Upper-class initiative did not stop at the panel discussions. Orientation for the class of 2016 also included a concert Saturday Sept. 8 featuring the group Bad Rabbits.
“The neat thing about [the concert] is there was a lot of input from the students who organize music events on campus,” said Boggs.
Boggs explained that they wanted to hold a concert for the first-years but also make it open to the upperclassmen arriving on campus that Saturday to join the classes for the first campus-wide social event of the fall.
Attention turned back to the class of 2016 on Sunday night with the Arts for a Carbon Neutrality Dessert Social. This year’s first-years will graduate the year the College is scheduled to attain carbon neutrality.
Along with highlighting the 2016 goal, first-year students were given a flash drive rather than the typical welcome packet in order to save paper.
“We’re going to introduce them to the concept of carbon neutrality and what the College has done and what role they can play in making that happen over the next four years,” said Boggs. “So we’re going to end the week on this note of carbon neutrality.”
Surrette, who was involved in a regional environmental council in high school, feelsÂ a big part the class of 2016 will play in the efforts for full carbon neutrality.
“I think it’s really interesting that Middlebury is a full-fledged institution that is going to be carbon-neutral,” she said. “I’m happy I am going to be one of the classes to celebrate in it.”
More changes to Orientation are on the way for the Class of 2017. Those first-years will spend Monday through Thursday on campus for Orientation and then Friday through Sunday on a trip.
“We’re calling the whole experience MiddView,” said Boggs. “The off-campus pieces will look different for each student.

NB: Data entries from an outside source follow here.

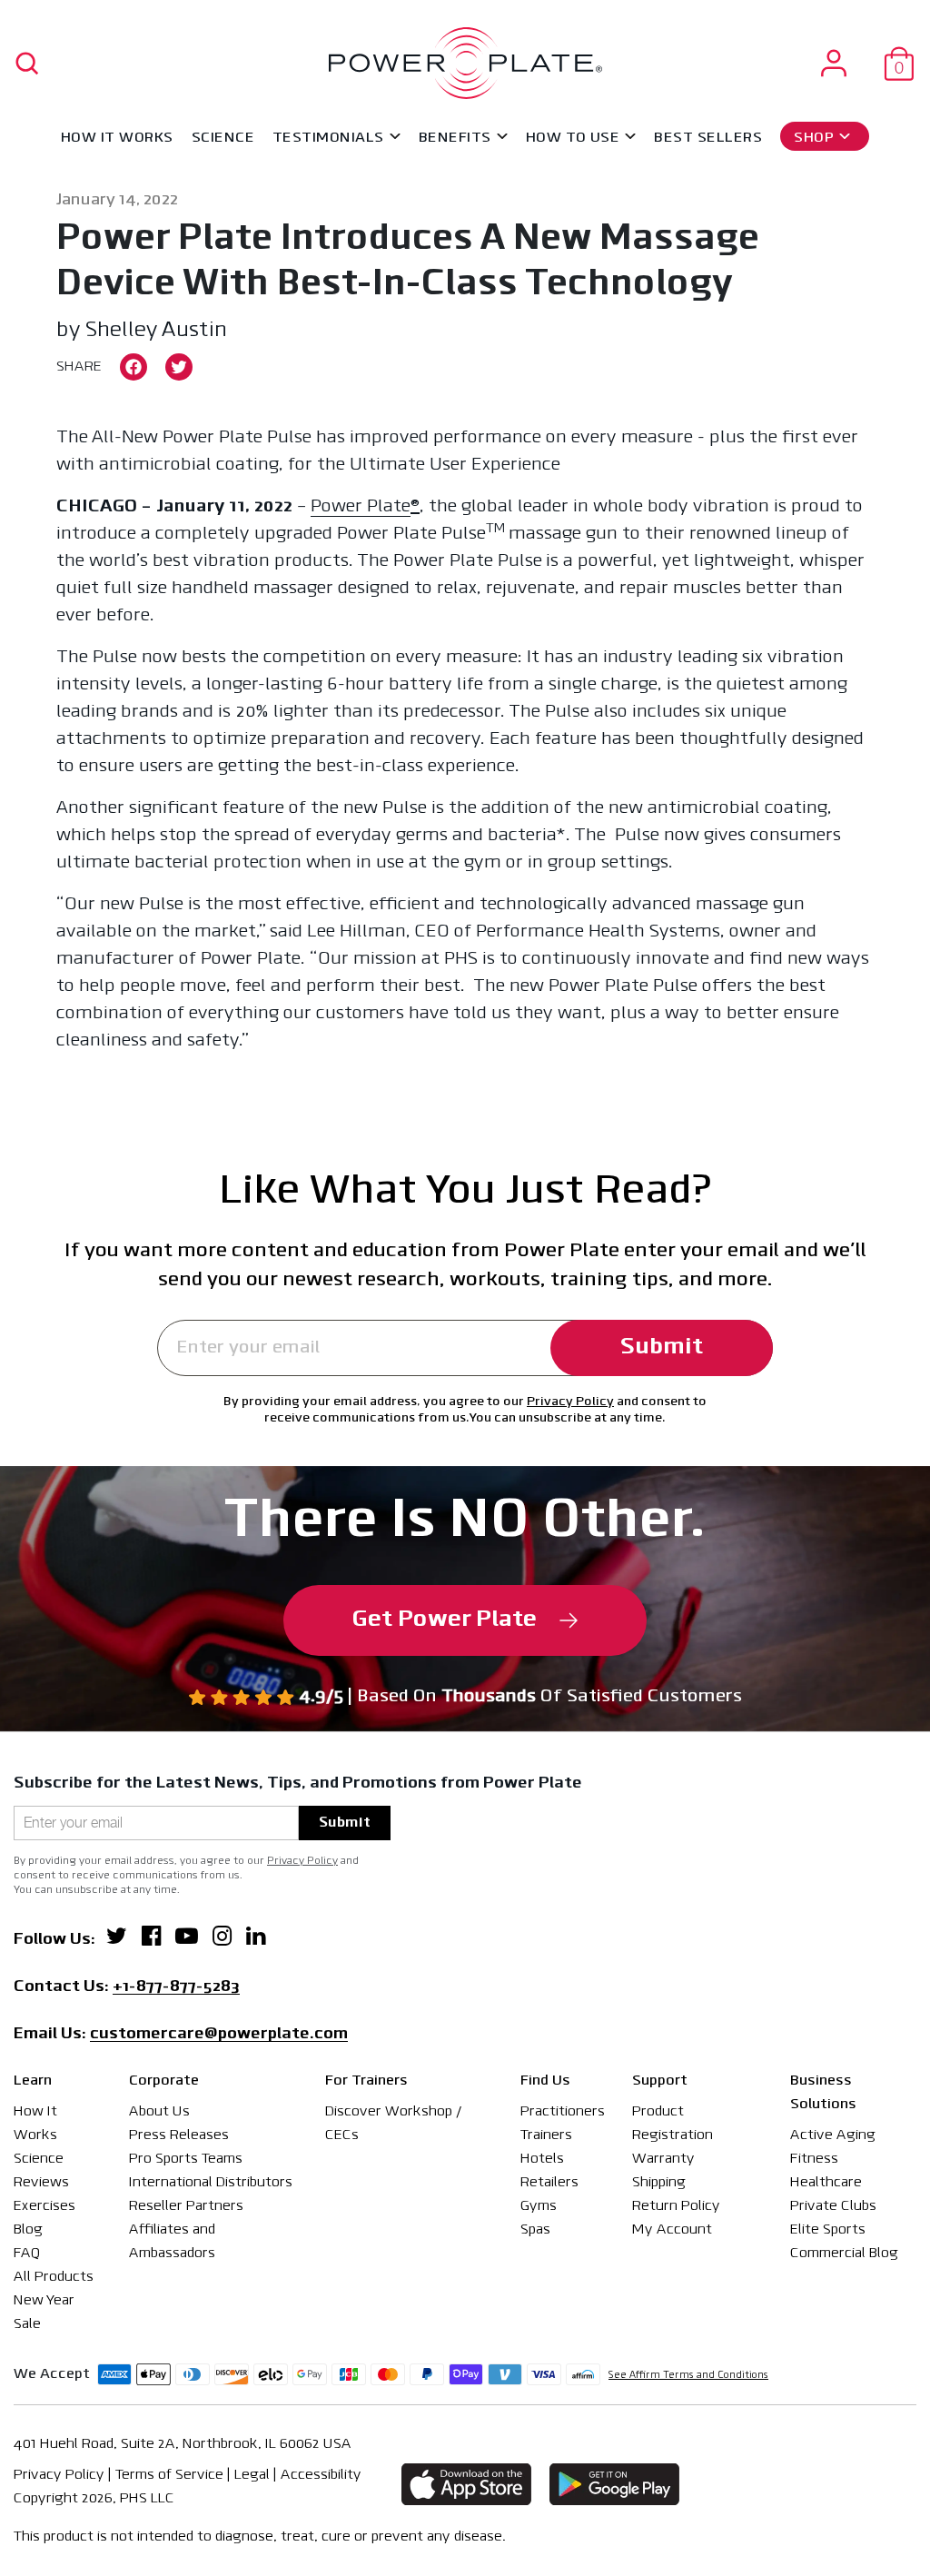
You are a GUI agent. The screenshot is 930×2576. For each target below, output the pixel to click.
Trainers (546, 2135)
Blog (28, 2230)
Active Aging (833, 2135)
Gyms (538, 2206)
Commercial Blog (844, 2253)
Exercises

It will just depend on what you choose, whether you choose an outdoor adventure, a community service trip or a cultural immersion trip. It could be anything from farming to perhaps exploring politics in Vermont to taking a hiking trip. It’s going to be phenomenal.”
Dylan Peters ’16 was impressed with the current Orientation.
“This past week has served as a great introduction to the Middlebury community and to all of the great people, places and programs this school has to offer,” he wrote in an email. “While I know that there is still much to learn here in my first year, and that I will most definitely make some mistakes, I can’t help but feel overwhelmingly ready to get started.”